By John Moyle
This week Sydney music lovers were rocked when Sydney’s iconic venue The Basement closed it doors after 45 years of operation.
A week earlier, in Kings Cross, a new jazz club barely made it to 45 minutes of existence as police and council harassment caused it to close on its second night of operation.
Venue manager for Prohibition jazz club Paul Jospeh said police threatened to bust them as they were setting up for a night’s trading.
Mr Jospeh says three men approached the doorman about coming into the club just for a look, which they did.
Once inside they threw off their cloaks of anonymity declaring that they were licensing police
“Owner and licensee of Prohibition, Mr Ian Chandler, was approached by the licensing police and informed that he may be in breach of the law for not scanning them in and that he was liable for a $11,000 fine,” Mr Jospeh said.
But there was more.
Later that night a couple of City of Sydney rangers approached Mr Chandler outside the club and threatened him with a $6,000 fine if he breached a zero tolerance noise level.
Fearing for instant penury if they were busted for any the aforementioned breaches, the club decided to close, putting 40 musicians booked for the week out of work along with three staff and a security guard.
A recent report by independent think tank Committee for Sydney is a wake-up call for all government agencies, businesses and policy makers to take Sydney into the 21st century as a 24 hour precinct or risk becoming a second tier city in a world increasingly turning on the lights and staying open.
The report Sydney as a 24 Hour City examines issues relevant to Sydney as a 24 hour precinct such as transport, retail operations, hours for public spaces, lighting and a more open and supportive policy for music venues, small bars and clubs.
As Sydney joins other 24 hour precincts around the world benefits to Sydney could see an increased annual turnover of $30 billion and create up to 100,000 new jobs.
“The Committee for Sydney’s report identified serious concerns with the lock out laws’ impacts on Sydney nightlife,” Alex Greenwich, independent MP for Sydney said.
“If Sydney is going to be a global city, we need to remove the 1.30am lockout for small bars and well managed venues.”
Sydney as a 24 Hour City builds on significant work done by councils, state government, universities and campaigning organisations such as Keep Sydney Open.

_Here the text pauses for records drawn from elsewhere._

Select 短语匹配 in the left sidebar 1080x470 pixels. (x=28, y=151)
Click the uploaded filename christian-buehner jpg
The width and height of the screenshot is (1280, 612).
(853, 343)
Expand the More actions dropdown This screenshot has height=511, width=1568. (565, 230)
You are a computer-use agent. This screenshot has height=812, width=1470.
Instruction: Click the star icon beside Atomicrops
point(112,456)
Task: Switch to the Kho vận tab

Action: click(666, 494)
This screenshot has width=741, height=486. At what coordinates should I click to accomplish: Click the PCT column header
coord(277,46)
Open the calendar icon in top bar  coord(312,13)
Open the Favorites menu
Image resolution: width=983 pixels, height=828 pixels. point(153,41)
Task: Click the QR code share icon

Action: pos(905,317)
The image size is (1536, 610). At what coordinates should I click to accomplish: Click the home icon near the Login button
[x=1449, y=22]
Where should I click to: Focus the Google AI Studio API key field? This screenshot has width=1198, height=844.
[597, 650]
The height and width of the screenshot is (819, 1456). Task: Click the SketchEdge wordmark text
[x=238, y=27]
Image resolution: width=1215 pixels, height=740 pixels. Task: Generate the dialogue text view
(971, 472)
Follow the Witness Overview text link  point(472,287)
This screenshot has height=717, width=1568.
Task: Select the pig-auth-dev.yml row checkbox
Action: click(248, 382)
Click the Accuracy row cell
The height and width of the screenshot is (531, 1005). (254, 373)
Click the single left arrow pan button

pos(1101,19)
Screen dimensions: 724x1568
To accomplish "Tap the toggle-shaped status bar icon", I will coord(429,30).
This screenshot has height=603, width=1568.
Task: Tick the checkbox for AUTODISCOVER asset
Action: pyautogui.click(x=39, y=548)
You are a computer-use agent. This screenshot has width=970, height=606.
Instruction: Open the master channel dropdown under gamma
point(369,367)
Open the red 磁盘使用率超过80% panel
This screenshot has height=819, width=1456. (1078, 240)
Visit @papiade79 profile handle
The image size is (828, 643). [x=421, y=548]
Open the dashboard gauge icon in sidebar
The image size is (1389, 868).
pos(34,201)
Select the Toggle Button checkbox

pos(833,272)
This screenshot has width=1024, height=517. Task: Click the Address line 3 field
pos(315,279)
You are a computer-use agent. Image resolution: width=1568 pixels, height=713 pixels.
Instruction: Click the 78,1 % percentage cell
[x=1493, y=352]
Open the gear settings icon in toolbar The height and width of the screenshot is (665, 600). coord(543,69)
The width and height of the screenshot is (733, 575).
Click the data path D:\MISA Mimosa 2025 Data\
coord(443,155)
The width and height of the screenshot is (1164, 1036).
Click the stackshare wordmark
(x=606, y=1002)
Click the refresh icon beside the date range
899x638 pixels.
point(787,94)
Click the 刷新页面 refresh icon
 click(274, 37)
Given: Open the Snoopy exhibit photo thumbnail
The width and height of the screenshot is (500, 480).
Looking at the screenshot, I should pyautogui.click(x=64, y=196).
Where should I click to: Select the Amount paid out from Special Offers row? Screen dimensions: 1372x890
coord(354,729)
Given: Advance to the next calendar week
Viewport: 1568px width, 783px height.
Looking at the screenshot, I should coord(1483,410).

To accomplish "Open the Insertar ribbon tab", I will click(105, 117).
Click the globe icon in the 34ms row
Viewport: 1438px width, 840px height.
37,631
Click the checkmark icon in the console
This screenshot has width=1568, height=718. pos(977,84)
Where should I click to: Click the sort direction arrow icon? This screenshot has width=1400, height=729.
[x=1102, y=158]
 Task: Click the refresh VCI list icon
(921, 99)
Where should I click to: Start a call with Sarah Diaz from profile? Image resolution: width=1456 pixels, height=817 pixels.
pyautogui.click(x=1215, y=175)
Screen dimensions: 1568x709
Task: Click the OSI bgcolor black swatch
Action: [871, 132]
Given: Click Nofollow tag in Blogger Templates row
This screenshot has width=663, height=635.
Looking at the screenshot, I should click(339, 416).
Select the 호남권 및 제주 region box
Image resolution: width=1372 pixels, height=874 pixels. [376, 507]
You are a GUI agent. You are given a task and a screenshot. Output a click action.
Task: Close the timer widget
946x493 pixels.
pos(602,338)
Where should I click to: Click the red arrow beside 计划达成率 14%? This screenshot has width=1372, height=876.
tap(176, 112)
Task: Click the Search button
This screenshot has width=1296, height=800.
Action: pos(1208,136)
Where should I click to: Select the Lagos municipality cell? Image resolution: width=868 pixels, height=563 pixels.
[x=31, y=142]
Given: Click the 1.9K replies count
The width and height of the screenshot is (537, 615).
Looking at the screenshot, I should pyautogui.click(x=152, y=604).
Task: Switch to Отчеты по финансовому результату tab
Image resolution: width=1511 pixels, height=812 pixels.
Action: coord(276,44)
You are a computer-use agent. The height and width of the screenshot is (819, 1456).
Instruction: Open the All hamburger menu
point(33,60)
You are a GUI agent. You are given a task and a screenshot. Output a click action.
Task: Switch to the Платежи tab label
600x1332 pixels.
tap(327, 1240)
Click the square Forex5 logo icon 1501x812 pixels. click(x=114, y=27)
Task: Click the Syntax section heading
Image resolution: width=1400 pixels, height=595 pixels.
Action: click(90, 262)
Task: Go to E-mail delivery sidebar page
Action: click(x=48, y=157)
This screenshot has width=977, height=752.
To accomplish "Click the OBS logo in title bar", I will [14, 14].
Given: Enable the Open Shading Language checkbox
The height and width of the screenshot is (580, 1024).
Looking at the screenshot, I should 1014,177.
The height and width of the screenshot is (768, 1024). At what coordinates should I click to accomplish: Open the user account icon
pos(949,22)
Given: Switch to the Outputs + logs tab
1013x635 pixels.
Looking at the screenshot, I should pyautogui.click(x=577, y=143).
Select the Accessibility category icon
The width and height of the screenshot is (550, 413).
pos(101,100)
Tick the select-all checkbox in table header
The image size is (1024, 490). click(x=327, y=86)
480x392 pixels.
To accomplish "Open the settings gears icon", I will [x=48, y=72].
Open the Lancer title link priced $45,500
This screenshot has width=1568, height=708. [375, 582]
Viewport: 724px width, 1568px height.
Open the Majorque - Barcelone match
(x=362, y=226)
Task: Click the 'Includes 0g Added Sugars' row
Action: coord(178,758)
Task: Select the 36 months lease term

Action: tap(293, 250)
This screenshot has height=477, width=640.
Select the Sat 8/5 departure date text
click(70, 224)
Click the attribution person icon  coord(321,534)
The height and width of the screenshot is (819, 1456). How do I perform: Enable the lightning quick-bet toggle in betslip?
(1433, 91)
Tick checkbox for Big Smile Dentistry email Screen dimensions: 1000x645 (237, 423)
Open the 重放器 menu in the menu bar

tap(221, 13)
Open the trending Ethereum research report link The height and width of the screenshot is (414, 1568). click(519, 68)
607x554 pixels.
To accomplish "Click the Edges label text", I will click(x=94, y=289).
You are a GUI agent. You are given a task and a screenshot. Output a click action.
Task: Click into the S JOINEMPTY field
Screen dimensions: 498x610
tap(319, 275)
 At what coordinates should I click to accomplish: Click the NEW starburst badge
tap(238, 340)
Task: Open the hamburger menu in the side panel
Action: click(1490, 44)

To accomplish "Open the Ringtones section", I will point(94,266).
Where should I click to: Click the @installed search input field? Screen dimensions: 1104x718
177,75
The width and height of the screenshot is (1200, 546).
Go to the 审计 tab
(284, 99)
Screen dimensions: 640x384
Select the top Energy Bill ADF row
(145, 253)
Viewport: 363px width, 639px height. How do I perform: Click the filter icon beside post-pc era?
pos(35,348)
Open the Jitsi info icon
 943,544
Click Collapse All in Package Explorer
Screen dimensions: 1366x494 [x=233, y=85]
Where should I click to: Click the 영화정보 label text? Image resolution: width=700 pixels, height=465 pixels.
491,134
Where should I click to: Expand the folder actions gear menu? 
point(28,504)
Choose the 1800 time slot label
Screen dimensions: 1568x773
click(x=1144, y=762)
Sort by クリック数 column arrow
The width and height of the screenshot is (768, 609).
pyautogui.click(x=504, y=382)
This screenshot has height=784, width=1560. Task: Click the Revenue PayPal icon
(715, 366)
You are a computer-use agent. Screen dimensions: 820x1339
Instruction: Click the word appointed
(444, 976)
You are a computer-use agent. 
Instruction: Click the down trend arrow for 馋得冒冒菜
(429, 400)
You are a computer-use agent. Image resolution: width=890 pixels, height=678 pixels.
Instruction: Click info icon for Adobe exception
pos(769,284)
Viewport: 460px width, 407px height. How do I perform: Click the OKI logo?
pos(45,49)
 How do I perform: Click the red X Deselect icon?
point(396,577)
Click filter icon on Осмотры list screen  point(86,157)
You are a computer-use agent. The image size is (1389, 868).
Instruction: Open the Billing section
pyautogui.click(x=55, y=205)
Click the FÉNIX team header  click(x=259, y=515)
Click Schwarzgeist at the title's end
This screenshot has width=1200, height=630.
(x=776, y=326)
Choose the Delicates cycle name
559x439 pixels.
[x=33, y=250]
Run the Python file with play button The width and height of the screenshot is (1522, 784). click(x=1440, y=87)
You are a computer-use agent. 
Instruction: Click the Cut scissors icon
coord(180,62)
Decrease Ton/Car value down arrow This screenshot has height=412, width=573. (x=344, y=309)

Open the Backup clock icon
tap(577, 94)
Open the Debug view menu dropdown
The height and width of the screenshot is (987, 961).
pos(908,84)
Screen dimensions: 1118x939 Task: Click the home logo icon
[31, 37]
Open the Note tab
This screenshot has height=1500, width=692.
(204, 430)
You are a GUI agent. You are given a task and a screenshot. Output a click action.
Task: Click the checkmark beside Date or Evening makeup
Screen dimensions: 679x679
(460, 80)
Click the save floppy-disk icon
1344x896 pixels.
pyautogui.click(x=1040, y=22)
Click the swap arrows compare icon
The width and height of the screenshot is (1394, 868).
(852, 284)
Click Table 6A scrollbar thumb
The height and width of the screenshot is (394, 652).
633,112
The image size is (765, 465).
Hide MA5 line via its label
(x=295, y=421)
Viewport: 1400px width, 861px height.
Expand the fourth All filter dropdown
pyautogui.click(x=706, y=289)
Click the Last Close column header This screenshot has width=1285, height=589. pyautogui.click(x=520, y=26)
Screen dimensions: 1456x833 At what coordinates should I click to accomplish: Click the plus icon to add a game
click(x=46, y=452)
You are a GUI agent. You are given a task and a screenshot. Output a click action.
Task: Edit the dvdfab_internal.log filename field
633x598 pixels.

“What we’ve sought to do is develop a strategic approach for Greater Sydney, involving participants from public, private and civic sectors,” spokesperson, Committee for Sydney said.
One of the early studies done on a 24 hour economy for Sydney was the OPEN Sydney report by City of Sydney back in 2012.
“The City is a long term supporter of the night-time economy and its contribution to our city’s vibrant community and the broader economy,” spokesperson, City of Sydney said.
However one giant shadow looms large across the implementation of any attempts to make Sydney a global city: Barry O’Farrell and Mike Baird’s infamous lockout laws that were introduced in 2014 as a knee jerk reaction to alcohol fuelled assaults.
The governments of the day also refused to address issues of their own making such as lack of public transport and putting a brake on the number of liquor licenses issued in areas with already large numbers of venues.
“It is clear whether you are talking about the Liberal government or the Labor opposition that they have done nothing about the lock out laws, while the impacts on the community have been significant,” Jenny Leong, Greens MP Newtown said.
“We need an approach to licensing laws that don’t punish the whole of the community and shut down our night life.”
Tyson Koh is a spokesman for the Keep Sydney Open movement that has been vocal about the lockout laws affecting central Sydney.
“A lot of people have failed to understand how the lockouts have been so damaging to businesses in the inner city and Kings Cross,” Koh said.
“This is not a level playing field as people can still go out later in the inner west or parts of the eastern suburbs, or go to the Casino.”
Koh added that there was another issue affecting night life in Sydney and that was the attitudes of the police and government.
“I see this as part of a broader war on culture that the police and parts of the NSW Government are engaging in and that is very concerning.